December 8, 2016 • Staffan Truvé
The ever-increasing scale and complexity of cyber threats is bringing us to a point where human threat analysts are approaching the limit of what they can handle. We believe the next-generation of cyber threats must be tackled by a combination of machines equipped with artificial intelligence (AI) and human analysts — what we call centaur threat analysts.
One example of this is presented here: a new approach to forecasting malicious IP infrastructure by using machine learning.
Cyber defenders would benefit tremendously from being informed of threats ahead of time, instead of just reacting to identified, ongoing, or already completed attacks. Recorded Future has developed a method for predicting tomorrow’s threats. Such anticipatory intelligence is produced by continuously training a machine-learning model with data sets derived from both technical intelligence (threat lists, etc.) and context from open source intelligence (OSINT).
All threat actors, state-run intelligence agencies to cyber criminals, need to manage their resources and re-use assets (e.g., technical infrastructure and associated IP address ranges). This “business logic” is the underlying reason that predicting future maliciousness is possible, based on large-scale observations of historic and current activity.
The following Hilbert curve visualizations show 2,856 IPv4 addresses with a Recorded Future risk score greater than 70. The mapping keeps addresses close to each other in IPv4 address space close in the 2D visualization. Note the clusters indicating IP address blocks representing infrastructure controlled by threat actors (see picture below for detail).

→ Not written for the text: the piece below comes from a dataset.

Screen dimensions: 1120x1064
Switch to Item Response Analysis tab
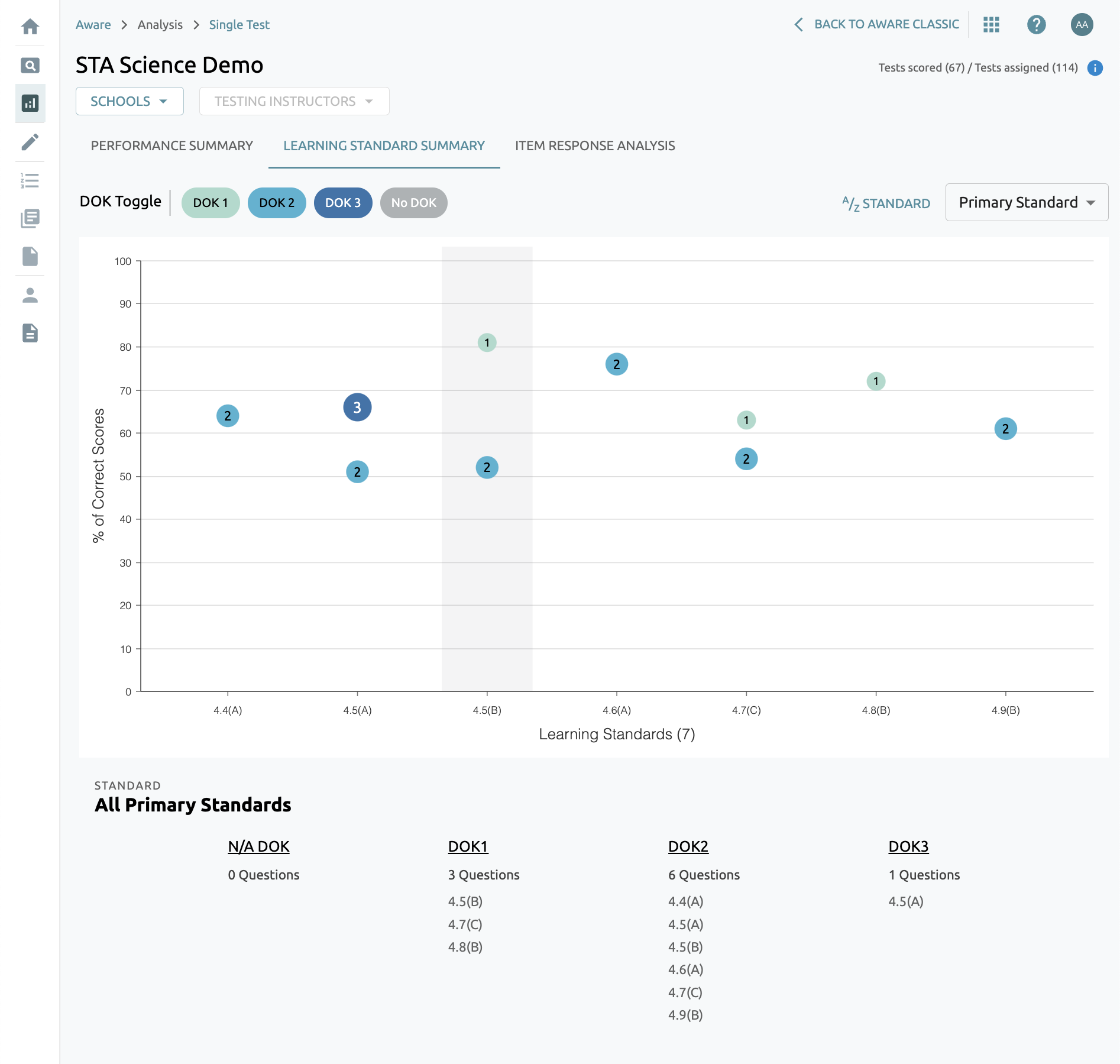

In recent years, humanity’s ability to make accurate predictions has improved in many fields thanks to a combination of augmented sensor capabilities and new prediction algorithms.
As an example, today’s weather forecasts benefit both from improved sensing by weather satellites and from new algorithms run on powerful parallel computers. In a similar way, web intelligence provides new sensing capabilities which can be combined with novel algorithms to predict future cyber threats.
To identify future malicious activity, we trained a Support Vector Machine model using historic threat lists combined with contextual OSINT data. The resulting model takes into consideration not only CIDR neighborhoods, but also the context in which the neighbors of an IP address are being discussed (e.g., identified as command and control servers or associated with known threat actors, geographies, or malware — some 50 factors in total).
The output from the SVM model is used to assign a predictive risk score to IP addresses, and this score can then be used to alert security operations center (SOC) operators or threat analysts, or even to automatically block the address in firewalls and other network security systems.
The out-of-sample results are very promising so far.
As a concrete example, IP address 88[.]249[.]184[.]71 was flagged by our predictive risk scoring on October 4, 2016 (using a 0.75 threshold), and not until October 14 did it first occur on any threat list, identified as a DarkComet RAT controller:
In a quantitative study, over 25% of 500 previously unseen IPs with a predictive risk score turned malicious (as reported by OSINT) within seven days of being flagged by our algorithms.
In comparison, out of the entire IPv4 address space, typically less than 0.02% of all addresses at any given time have a Recorded Future risk score.
In a larger study, we trained an SVM model on historic data on a Wednesday morning and applied it to the entire IPv4 address space. Of the IPs with a predictive risk score, 327,549 occurred on any external threat lists in the following seven days. Out of these, 185,209 had not appeared on any threat lists in the past three weeks (21 days total). Our model predicted 242,206 (74%) of future threat-listed IP addresses while maintaining greater than 99% precision on a balanced test set.
In general, IP addresses are being flagged as potentially malicious by our predictive risk score 3-5 days before actually occurring on threat lists — giving the defenders the heads-up needed to prepare their defenses ahead of time, instead of just being reactive.
Predictive risk scoring of IP addresses is now available in Recorded Future Intel Cards, and through our API, allowing for easy integration with other tools and resources like security information and event management (SIEM) systems. This is the first of what we anticipate to be a series of novel ways of applying artificial intelligence to improve cyber security.